Sorry, realized that I don't have any up to date pics on my computer at work -- just pics of the work in progress -- they are not great shots and as I said, a work in progress, but here 'ya go.I didn't go through the full 300 bf... probably closer to 250 or so... the ply goes fast though, especially when you consider cabinet backs, shelves, etc... I will readily admit that the cabinets are over built though as is the center island becaue the counter top is very heavy...Cheers,Michael
This probably just reflects my ignorance: I understand how you can eat through 10 sheets of ply in box and shelf and island construction. That leaves the doors, right? 250 bf of solid maple in the doors? It seems like an amazingly large amount. Again, you've done it and I haven't, but did you actually go through that much material for the doors? Thanks in advance for the insight,Mitch
"I'm always humbled by how much I DON'T know..."
Sorry, I never actually answered your question. The panels of the doors are hardwood as well (not ply) as the plywood doesn't quite match the hardwood in terms of color. Close, but not close enough for me... If they were going to be stained or painted it would not have made much of a difference, but I finished them with a few coats of Waterlox. Keep in mind also that I was able to get a wholesale price on the maple for buying more than 250 bf (4/4 rough) at a local hardwood retailer. In addition, besides the doors, any exposed cabinet side is also frame and panel which means all 4 sides of the center island, etc... It is a lot of wood, but there was a lot of waste as well. All of the rails and stiles for the doors and 4" wide, but a lot of the rough boards were 6" or 7" wide...I got a great price, but I had to take what they bundled... not that I would have wanted to hand select that many boards...After milling and jointing I was ripping at least an inch of "waste" off of every board. I used a lot of that for edge banding of the plywood, but still, there was a fair amount of waste.Yeah, I know.... :-)Cheers,--M
for projects like this it is really startling to see what you save by buying 6/4 and resawing it. Buying 4/4 and planing it down means you are wasting 25% right off the starting line. Sometimes I'll go with 5/4 to resaw and use the 3/4 for the face frames and doors frames, and build panels out of the 1/2". The MM20 bandsaw in my shop has really earned it's keep.

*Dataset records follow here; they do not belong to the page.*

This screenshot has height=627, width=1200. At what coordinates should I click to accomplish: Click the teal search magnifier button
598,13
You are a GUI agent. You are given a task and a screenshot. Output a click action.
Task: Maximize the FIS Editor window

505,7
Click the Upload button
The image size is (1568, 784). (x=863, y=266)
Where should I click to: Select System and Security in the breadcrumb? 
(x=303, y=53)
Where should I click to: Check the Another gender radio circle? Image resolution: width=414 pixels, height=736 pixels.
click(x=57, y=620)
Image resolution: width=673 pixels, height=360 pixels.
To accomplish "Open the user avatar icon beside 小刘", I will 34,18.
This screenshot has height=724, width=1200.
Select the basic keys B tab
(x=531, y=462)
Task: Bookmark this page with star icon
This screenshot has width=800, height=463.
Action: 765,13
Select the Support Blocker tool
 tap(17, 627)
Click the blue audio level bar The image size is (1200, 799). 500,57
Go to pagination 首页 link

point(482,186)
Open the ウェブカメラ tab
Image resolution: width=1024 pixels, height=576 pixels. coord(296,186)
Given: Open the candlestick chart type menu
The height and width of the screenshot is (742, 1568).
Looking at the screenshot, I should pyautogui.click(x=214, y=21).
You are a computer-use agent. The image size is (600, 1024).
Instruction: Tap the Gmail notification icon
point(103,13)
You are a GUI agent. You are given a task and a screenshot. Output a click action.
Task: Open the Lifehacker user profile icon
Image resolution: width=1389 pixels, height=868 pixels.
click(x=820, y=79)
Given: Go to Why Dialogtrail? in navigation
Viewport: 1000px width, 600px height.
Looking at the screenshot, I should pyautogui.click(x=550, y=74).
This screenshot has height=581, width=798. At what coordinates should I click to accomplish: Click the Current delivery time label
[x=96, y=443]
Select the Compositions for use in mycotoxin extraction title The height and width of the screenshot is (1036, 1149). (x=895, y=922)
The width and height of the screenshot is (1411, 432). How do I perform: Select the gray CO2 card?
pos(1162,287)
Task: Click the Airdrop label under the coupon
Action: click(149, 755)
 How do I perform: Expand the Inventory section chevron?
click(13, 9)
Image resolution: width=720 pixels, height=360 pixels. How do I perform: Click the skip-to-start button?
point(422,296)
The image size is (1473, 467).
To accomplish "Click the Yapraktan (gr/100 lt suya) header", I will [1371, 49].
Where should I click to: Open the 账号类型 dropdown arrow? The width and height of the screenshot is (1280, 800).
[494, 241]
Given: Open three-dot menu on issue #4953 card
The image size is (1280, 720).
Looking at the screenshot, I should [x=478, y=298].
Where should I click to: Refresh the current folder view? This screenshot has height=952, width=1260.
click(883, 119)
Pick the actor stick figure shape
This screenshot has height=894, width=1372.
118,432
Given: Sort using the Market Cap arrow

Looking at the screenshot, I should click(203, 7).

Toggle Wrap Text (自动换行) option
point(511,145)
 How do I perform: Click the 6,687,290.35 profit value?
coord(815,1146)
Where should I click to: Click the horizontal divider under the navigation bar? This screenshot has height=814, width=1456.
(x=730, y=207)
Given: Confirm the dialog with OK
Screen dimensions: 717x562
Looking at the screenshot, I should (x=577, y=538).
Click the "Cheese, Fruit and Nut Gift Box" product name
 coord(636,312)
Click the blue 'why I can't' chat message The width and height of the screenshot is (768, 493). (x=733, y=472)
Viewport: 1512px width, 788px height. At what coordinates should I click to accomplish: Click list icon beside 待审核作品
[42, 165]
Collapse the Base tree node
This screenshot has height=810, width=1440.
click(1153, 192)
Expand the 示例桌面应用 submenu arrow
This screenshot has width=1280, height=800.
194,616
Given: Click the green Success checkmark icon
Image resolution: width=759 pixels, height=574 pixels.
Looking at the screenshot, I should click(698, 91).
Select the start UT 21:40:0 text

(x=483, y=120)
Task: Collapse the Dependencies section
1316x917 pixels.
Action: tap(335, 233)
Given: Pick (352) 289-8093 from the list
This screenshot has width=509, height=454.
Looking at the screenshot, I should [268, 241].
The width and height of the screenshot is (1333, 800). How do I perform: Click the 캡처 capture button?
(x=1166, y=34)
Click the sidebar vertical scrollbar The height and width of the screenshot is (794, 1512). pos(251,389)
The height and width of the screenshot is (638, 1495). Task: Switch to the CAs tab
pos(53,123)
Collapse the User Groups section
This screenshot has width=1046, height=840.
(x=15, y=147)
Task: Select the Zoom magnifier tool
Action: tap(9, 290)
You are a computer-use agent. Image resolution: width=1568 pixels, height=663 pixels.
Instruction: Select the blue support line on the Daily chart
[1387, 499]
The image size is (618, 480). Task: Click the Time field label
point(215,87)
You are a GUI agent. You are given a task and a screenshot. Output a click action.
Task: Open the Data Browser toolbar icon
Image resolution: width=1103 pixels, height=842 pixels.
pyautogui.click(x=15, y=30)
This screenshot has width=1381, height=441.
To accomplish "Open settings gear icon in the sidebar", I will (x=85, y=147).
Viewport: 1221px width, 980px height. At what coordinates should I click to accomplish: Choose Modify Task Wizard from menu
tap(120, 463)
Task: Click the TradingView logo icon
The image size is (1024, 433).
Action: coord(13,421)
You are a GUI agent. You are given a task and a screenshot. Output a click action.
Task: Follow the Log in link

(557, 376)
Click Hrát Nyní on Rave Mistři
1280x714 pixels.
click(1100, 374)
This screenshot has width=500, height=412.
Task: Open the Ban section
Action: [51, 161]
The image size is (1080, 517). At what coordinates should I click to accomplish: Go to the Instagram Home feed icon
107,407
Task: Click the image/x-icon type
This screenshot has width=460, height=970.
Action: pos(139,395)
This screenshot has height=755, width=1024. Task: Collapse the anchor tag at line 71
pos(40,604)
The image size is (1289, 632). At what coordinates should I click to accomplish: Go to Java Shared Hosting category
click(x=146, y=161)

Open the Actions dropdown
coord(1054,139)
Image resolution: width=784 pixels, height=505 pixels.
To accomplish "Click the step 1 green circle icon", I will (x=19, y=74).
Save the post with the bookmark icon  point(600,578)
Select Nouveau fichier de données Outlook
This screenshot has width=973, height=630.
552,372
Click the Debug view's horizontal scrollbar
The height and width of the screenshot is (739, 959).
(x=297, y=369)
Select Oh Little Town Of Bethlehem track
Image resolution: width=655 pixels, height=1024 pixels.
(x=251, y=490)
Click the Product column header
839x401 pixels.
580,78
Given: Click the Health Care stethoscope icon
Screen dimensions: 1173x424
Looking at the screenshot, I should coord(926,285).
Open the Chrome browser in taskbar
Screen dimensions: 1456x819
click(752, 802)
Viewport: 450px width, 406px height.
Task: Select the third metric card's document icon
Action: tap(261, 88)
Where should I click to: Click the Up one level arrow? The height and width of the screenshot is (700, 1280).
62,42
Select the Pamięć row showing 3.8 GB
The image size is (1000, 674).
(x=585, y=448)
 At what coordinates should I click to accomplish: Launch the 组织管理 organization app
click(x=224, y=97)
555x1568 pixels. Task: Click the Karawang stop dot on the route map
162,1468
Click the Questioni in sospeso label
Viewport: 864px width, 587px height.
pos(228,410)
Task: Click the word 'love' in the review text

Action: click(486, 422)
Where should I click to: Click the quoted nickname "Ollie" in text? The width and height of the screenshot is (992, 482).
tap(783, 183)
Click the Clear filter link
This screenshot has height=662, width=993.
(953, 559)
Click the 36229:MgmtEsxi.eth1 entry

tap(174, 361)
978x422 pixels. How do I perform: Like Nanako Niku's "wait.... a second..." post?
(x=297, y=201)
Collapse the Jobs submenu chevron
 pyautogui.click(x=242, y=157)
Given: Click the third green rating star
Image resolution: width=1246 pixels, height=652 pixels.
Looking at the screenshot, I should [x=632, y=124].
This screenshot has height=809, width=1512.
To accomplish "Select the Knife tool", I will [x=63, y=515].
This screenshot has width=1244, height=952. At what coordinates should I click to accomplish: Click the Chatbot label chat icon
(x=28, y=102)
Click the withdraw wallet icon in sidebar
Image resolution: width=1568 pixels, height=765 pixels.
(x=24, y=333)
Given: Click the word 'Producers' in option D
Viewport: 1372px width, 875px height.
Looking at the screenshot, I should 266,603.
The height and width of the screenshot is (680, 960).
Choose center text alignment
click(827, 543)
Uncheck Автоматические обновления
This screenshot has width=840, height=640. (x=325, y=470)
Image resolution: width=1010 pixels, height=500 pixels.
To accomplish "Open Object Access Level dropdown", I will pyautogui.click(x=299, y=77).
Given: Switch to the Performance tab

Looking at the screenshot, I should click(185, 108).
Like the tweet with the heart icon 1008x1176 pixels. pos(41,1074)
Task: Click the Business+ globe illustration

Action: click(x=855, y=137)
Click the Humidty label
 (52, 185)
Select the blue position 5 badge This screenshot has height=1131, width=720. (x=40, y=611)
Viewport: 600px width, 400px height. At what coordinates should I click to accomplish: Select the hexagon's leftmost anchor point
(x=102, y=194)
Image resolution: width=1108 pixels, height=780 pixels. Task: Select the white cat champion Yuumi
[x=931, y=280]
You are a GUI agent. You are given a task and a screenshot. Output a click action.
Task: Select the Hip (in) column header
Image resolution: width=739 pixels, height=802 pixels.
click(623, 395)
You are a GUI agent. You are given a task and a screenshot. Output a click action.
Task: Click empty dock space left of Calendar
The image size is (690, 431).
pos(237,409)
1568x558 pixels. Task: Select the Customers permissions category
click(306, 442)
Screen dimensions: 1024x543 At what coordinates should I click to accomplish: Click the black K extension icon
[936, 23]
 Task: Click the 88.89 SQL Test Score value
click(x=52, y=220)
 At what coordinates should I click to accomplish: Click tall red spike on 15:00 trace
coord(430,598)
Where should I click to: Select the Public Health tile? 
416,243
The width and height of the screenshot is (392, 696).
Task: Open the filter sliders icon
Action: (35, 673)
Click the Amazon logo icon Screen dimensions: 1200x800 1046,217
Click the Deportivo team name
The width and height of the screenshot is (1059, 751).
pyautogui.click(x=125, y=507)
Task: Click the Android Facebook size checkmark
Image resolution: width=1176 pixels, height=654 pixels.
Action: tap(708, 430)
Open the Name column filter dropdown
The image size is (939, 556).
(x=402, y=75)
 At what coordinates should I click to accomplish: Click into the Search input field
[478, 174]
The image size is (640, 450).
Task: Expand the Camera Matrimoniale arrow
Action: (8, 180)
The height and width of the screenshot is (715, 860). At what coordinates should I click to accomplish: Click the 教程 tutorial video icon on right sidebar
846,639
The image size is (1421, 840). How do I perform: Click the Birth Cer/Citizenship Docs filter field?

I can understand how you go through this many bdf of lumber, a typical kitchen can easily have 150 sq feet of cabinet surfaces (doors, panels, faceframes).
Indeed resawing 6/4 would have been a smart move. I ended up getting 300 bf of 4/4 for almost half of it's retail price, so that was somewhat of a factor. However, if I had to do this over again, there are a lot of things that I would have done differently.... I'm going to call this one a big learning experience....Cheers,Michael
Thanks, that makes a lot more sense. I didn't imagine how much waste there'd be... Hopefully, you'll be able to use what's left over for other projects, so it won't have turned out to be a total loss.Mitch
"I'm always humbled by how much I DON'T know..."
So did you do it?
I want to update my frame face cabinets to frameless and I was just wondering if you ever made the updates? If so, do you have before and after pics?